The mystery at the heart of the Climate Commission's strategy

Stuff
13 March, 2021

The Climate Change Commission’s draft plan for how New Zealand will reduce emissions is nothing if not ambitious.

The commission recommends re-shaping cities to walk and cycle more, less coal and more renewables. It wants subsidies for native trees and electric vehicles, and considers Zero Emissions Zones in city centres that can only be accessed by electric vehicles. That is only a sample of what they are proposing.

This is Think Big, only bigger.

The commission’s most radical recommendation is to ban imports of petrol and diesel light vehicles by 2032. If implemented, the policy would have consequences for every household and business in the country.

Of the 260,000 new and used light passenger cars imported into the country in 2019, just 2 per cent were electric.

But mystery surrounds how the Commission could have reached its far-reaching conclusion to ban non-electric imports.

The commission’s recommendations are based on findings from its economic modelling.

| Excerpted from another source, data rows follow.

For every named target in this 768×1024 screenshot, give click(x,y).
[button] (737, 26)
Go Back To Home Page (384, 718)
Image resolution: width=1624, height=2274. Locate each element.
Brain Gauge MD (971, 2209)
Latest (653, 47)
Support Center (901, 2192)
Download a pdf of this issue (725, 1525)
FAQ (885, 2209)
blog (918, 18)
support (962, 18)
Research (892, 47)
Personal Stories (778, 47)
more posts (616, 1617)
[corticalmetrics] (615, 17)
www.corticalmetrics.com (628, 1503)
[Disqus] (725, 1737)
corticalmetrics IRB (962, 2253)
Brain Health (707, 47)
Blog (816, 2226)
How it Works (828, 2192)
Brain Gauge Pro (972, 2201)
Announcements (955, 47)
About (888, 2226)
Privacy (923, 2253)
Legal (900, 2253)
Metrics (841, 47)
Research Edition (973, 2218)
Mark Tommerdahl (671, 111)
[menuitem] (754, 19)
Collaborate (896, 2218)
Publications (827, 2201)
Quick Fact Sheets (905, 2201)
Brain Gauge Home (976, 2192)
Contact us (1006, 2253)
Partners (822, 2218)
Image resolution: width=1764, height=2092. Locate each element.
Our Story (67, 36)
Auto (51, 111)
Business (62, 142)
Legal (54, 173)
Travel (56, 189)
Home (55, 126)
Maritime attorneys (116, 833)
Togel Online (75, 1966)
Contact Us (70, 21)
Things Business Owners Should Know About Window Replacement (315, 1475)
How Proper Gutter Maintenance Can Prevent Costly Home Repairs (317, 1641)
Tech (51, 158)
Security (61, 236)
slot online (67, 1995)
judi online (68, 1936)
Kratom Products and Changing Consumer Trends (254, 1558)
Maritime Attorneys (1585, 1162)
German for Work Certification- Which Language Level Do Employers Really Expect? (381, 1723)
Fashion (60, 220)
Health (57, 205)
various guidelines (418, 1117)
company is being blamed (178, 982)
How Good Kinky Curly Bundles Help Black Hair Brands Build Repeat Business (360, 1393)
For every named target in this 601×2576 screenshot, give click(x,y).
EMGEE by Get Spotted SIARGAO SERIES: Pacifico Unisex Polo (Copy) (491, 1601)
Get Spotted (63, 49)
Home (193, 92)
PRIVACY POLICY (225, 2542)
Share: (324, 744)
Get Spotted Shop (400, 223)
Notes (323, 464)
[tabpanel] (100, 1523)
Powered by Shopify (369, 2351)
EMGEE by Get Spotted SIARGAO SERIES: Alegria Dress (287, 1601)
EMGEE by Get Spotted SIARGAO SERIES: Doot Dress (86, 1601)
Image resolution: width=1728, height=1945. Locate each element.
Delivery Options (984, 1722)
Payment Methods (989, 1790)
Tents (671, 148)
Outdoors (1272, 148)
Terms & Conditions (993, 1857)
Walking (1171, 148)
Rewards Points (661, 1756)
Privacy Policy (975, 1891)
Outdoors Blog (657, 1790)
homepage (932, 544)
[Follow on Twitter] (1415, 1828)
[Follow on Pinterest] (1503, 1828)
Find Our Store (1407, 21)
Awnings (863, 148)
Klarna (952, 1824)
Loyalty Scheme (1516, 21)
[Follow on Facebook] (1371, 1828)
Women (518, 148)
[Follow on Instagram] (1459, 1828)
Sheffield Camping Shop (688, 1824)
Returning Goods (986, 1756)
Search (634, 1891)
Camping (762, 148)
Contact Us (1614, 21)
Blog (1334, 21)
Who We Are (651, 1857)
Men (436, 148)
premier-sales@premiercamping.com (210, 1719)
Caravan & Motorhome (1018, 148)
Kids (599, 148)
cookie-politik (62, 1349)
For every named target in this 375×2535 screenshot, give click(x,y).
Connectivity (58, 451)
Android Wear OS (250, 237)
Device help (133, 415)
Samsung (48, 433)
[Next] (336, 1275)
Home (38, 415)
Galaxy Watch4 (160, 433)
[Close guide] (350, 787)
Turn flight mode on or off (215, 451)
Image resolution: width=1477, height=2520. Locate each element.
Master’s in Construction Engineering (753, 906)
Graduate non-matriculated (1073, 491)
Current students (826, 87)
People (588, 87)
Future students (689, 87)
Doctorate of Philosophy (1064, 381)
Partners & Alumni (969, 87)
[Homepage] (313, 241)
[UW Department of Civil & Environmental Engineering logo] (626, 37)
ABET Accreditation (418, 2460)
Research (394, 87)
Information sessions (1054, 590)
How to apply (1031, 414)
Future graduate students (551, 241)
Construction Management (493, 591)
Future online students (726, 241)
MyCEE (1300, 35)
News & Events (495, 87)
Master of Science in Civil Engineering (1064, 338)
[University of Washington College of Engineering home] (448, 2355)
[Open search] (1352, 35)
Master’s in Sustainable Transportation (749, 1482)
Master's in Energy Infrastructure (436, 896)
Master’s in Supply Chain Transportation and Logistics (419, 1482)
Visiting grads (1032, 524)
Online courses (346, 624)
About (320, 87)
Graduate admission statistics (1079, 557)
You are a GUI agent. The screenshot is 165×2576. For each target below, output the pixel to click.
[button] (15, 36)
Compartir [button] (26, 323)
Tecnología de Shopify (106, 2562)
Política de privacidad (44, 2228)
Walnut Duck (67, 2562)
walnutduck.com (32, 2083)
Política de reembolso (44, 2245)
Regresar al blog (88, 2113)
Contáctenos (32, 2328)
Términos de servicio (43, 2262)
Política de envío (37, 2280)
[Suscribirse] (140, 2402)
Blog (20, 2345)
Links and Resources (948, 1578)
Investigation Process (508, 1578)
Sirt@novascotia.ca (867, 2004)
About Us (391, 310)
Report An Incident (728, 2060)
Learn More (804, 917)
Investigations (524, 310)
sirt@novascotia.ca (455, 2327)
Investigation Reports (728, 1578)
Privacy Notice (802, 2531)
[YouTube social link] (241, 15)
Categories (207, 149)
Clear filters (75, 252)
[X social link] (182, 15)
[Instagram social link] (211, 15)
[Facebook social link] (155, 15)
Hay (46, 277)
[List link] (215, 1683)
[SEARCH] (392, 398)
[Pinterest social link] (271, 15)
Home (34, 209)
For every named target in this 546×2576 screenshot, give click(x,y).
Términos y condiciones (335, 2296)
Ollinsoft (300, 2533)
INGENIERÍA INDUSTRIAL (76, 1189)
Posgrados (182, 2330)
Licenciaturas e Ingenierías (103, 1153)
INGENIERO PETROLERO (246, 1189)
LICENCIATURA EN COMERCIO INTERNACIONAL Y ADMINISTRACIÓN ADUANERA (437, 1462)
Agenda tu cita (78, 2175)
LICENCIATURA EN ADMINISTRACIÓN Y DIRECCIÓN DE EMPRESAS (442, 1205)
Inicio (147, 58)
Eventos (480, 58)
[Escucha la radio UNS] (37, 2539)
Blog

The models work out the least-cost ways to reduce emissions in future years.

Research including analysis by the commission suggests EVs are currently a relatively expensive way to reduce emissions relative to alternatives.

The mystery is how the commission’s models which solve for least cost could have arrived at an EVs-first strategy.

The commission’s EVs findings are likely the result of assumptions fed into its models, specifically the assumed values for the cost-effectiveness of EVs which are called “marginal abatement costs”. These costs may be driving the Commission’s EV strategy.

Despite releasing a mountain of other data from its models, the Climate Commission refuses to release its assessment of these marginal abatement costs. It has not provided a plausible reason.

Here is what may be going on.

In 2018, the Ministry of Transport published a study which looked at using a feebate to encourage EVs. Feebates place a levy on petrol and diesel cars to subsidise EVs.

In the study, the ministry estimated a marginal abatement cost, that is the per-tonne cost of reducing emissions using feebates.

The ministry reached the extraordinary finding of a negative abatement cost, negative $266 per tonne to be exact. Effectively, it said feebates could both reduce emissions and save their owners money. The elusive free lunch.

The finding implies most car buyers – 250,000 of them each year – walk past $20 bills on the pavement by not choosing to buy EVs. “A ‘rational’ individual would automatically choose the best option,” says the ministry.

Economists are usually sceptical about claims of sustained irrational self-harm across whole populations.

The more plausible explanation for negative costs is that the ministry counted all the benefits of owning an EV but only some of the costs.

Overseas research reaches a different conclusion on EV abatement costs. According to the Economist, the cost per tonne performance of EVs may be nearer +$1500 in New Zealand dollars.

Transparency now has a premium. The suspicion is that the commission’s draconian recommendation to ban petrol and diesel imports may be the result of questionable assumptions. Another possibility is that the commission’s recommendations might be the result of a catastrophic error.

Either way, New Zealand is staring down the barrel of unprecedented economic reforms without assurance that the supporting analysis is sound. That concern is easily resolved with transparency, which the Climate Change Commission is resisting.

The objection is not to electric vehicles per se, which work well for some people, and on current trends will become competitive in the 2030s, according to analysis by the Climate Commission.

Unfortunately, concerns with the commission’s approach go well beyond EVs and lack of transparency.

It appears that many of the commission’s recommendations do not have so much as a back-of-the-envelope calculation to support them. That is no way to do any kind of public policy, let alone the most significant reforms of a generation, and especially for climate change.

Governments around the world have real trouble with emissions. All too often, studies find emissions policies either raise emissions or provide only trivial benefits.

Good analysis matters more for climate than almost any other area of policy, a point which was well illustrated by the Interim Climate Change Committee, the predecessor to the Climate Commission.

In 2019, that committee looked at various policies and technologies, ranking them according to their cost per tonne performance. Results ranged from $250 per tonne abated (pumped hydro) to $89,000 per tonne (battery storage).

What makes these findings useful are the consequences for prosperity. At $250 per tonne, reducing emission to net zero costs about 5 per cent of GDP. At $89,000, it’s a whopping 1500 per cent of GDP. Only careful analysis can reveal these enormous gaps in performance.

So why is the Climate Change Commission sending some, perhaps most, of its recommendations to the government without an analysis of the costs and benefits for each recommendation?

Inexcusably, the commission appears to be proposing the most significant reforms in the country’s history while flying blind.

Late last year, the commission chair Dr Rod Carr justified limited analysis saying the commission’s advice offers no more than a “direction of travel.” Analysis can come later with the “actual development of the black letter regulation”.

Given the breadth and specificity of the commission’s draft recommendations, this is a deeply irresponsible view from a senior and influential public servant.